Sięgając po najnowszą książkę Andrzeja Turczyńskiego, powinniśmy być gotowi do wyruszenia w podróż. Ekscytującą peregrynację w głąb czasów i kultur, do miejsca, gdzie Wschód i Zachód, Rosja i Europa, wzajemnie się przyglądają, `dziwiąc się sobie`. Meandryczny szlak, jaki wytycza autor, prowadzi nas jednak w jeszcze jednym kierunku - do wnętrza bibliotecznego labiryntu. To właśnie ów tekstowy gąszcz, wypełniony przez echa dzieł kanonicznych, i tych zapoznanych, dzieł pisarzy i filozofów, teologów i mistyków, stanowi właściwy matecznik, monumentalne Muzeum Kultury, którego autor stara się nie opuszczać.

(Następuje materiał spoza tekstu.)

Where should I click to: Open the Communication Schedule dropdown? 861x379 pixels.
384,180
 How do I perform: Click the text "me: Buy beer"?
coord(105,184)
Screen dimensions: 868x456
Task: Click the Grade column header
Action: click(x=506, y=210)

Najpierw odczuwa delikatne muśnięcie ulotnego wrażenia, które momentalnie przeistacza się w pewność, że ma w głowie cały świat ze wszystkimi jego fenomenami, ich atrybutami i aspektami, świat w którym przebywa jako jedyny mieszkaniec. Aby móc wyruszyć z tego osobnego od wszystkiego miejsca, potrzebuje niewiele, wystarczy łódź utworzona z gęstego cienia gawroniego skrzydła, padającego na kartkę papieru, na tę niespełnioną do końca równinę, tonącą w zawoju mgły i przeczucie jakiegoś, gdzieś istniejącego, życzliwego mu brzegu rzeki ze stopą wody pod nadwerężonym kilem, a jej płytki i płaski nurt sam poniesie go śpiącego w ciemnej łodzi ku wydmom zapomnienia, ku trzcinom znieruchomiałym w szklistym blasku lodowatego zimna wschodzącej Gwiazdy Porannej. I wtedy okazuje się, że w swoim świecie nie jest osamotniony, że obok ujawnia swoją obecność zwykle niewidzialny nocą jego rodzony cień. I już czuje się raźniej, choć też odczucie to podszywa niepokój omal niezauważalny, być może podobny temu, jaki mógł odczuwać Abel, widząc nadchodzącego ku sobie brata Kaina. Jednocześnie zdaje sobie sprawę, nawet wie, że jego towarzysz to figura czasu postrzeganego w jego linearności, lecz i kolistości, ale także tego znieruchomiałego w nieustannie teraźniejszej chwili, która poddana fragmentacji staje się zalążnią życia, tworzywem historii, korzeniem narracji. Rozumie, że ów niepokój sięga czegoś bardziej pierwotnego niż ten, doświadczany przez Abla, gdy spoczął na nim cień brata, i jest to Adamowe okamgnienne przeżycie obecności siebie samego jako repliki, choć nie w pełni z nim tożsamej, może nie wadliwej, ale różnej w drobnych, nieistotnych szczegółach. Jeśli nawet ów cień ma naturę żeńską, to współtworzy zgodność podobną bardziej do rymu męskiego niż żeńskiego, i myśl ta zadowala go, pozwalając skoncentrować się na samej podróży Rzeką Atramentową(fragment opowiadania Dziewica o Żelaznych Zębach).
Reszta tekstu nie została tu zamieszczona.